W teorii mieszkania można kupować online, lecz w praktyce handel nieruchomościami został zamrożony. W kwietniu 2020 roku deweloperzy natknęli się na mur popytu i wstrzymują inwestycje. Budowana liczba mieszkań jest o połowę niższa niż rok temu.

W kwietniu oddano do użytku najmniej mieszkań od czerwca 2018 roku. Największe spadki widać na kluczowych rynkach, czyli w Warszawie, Krakowie i Gdańsku. Nieznacznie lepiej sytuacja wygląda we Wrocławiu. W Warszawie w kwietniu sprzedaż spadła aż o 63%. Zakup mieszkania to decyzja o wielkim znaczeniu, dlatego trudno jest go sobie wyobrazić bez obejrzenia mieszkania. Również ogólny chaos panujący od kilku miesięcy nie sprzyja decyzjom o zakupie tak znaczącej inwestycji, która wymaga sporego wkładu finansowego. Wiele osób zupełnie straciło dochody lub zarabia mniej niż dotychczas, co również zmniejszy liczbę szukających nieruchomości. Obecnie nawet w bankach może być ciężej otrzymać kredyt, gdyż banki zaostrzają kryteria przyznawania pożyczek.

Według ankiety przeprowadzonej dla portalu Nieruchomości-online.pl, wielu ekspertów i pracowników twierdzi, że czekają nas spadki cen mieszkań. To oznacza zdecydowany spadek w tej branży. Okazuje się bowiem, że rok 2019 był najlepszym czasem dla rynku mieszkaniowego. Skala obrotów osiągnęła historyczne maksimum nie tylko ze względu na rosnącą cenę, ale też liczbę zawieranych transakcji.

Nieruchomości dobrą lokatą?

Są również inne argumenty przemawiające za tym, że spadek cen będzie niewielki i przejściowy. Obecnie nie opłaca się trzymać pieniędzy na lokatach, ze względu na rekordowy spadek stóp procentowych.

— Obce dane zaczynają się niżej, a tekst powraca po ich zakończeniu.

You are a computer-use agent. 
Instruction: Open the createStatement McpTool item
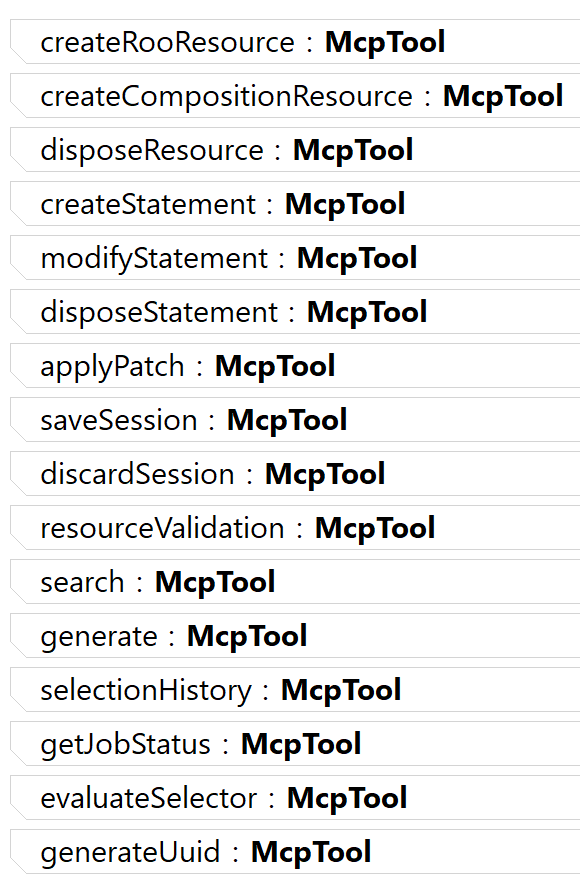[295, 204]
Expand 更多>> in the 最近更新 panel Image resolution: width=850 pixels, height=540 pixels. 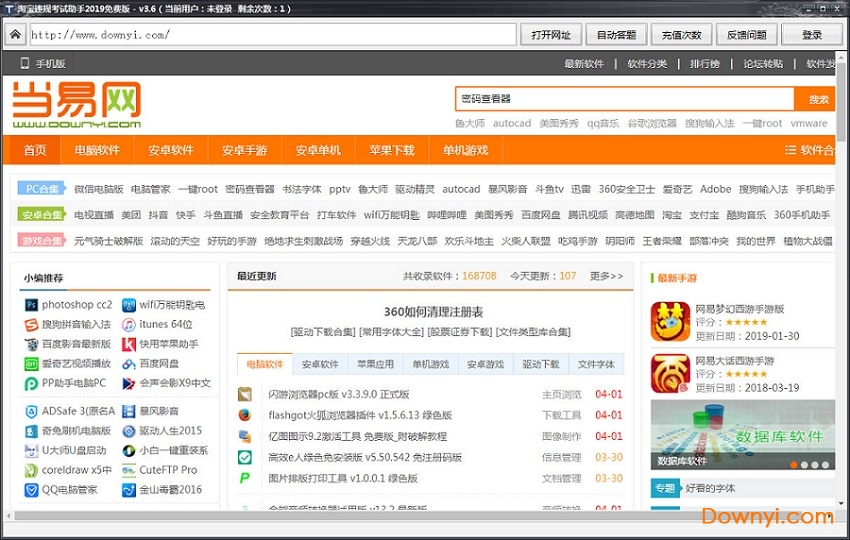(606, 276)
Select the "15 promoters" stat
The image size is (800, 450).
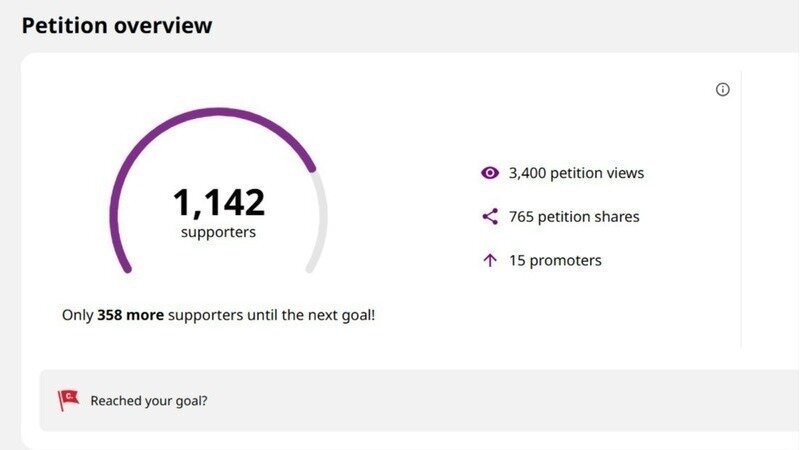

Rynek nieruchomości wciąż wydaje się więc dobrą inwestycją, szczególnie dla tych, którzy inwestują długoterminowo. Możliwe jest także zmniejszenie podaży mieszkań. Formalnie nie wstrzymano budowy, lecz znacząco zmniejszono liczbę pracowników. Przy obecnych teraz niskich stopach procentowych kosz kredytu się zmniejszy. Jeśli gospodarka szybko wróci do formy, wtedy mieszkania znowu zaczną rosnąć. Jeśli natomiast czeka nas recesja, to uderzy to również w rynek mieszkaniowy. Jednakże jeśli przywrócone zostaną zajęcia na uczelni, wtedy również studenci zaczną szukać mieszkań na wynajem. Więc możliwe, że właśnie teraz jest dobry moment, aby zastanowić się nad długoterminową inwestycją w tym właśnie sektorze gospodarki.